*AIM:* Output the lines of these records as a Markdown table with the columns No. and Line, numbering each row and leaving out the blank lines.

*DATA FOR THIS TASK:*
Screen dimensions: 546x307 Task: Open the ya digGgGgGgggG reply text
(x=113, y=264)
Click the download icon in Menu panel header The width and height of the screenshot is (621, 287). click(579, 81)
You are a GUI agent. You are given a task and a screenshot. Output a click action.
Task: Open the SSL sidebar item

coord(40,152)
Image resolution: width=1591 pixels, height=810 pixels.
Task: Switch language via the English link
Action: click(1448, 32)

*FINISHED TASK:*
| No. | Line |
|---|---|
| 1 | Screen dimensions: 546x307 Task: Open the ya digGgGgGgggG reply text |
| 2 | (x=113, y=264) |
| 3 | Click the download icon in Menu panel header The width and height of the screenshot is (621, 287). click(579, 81) |
| 4 | You are a GUI agent. You are given a task and a screenshot. Output a click action. |
| 5 | Task: Open the SSL sidebar item |
| 6 | coord(40,152) |
| 7 | Image resolution: width=1591 pixels, height=810 pixels. |
| 8 | Task: Switch language via the English link |
| 9 | Action: click(1448, 32) |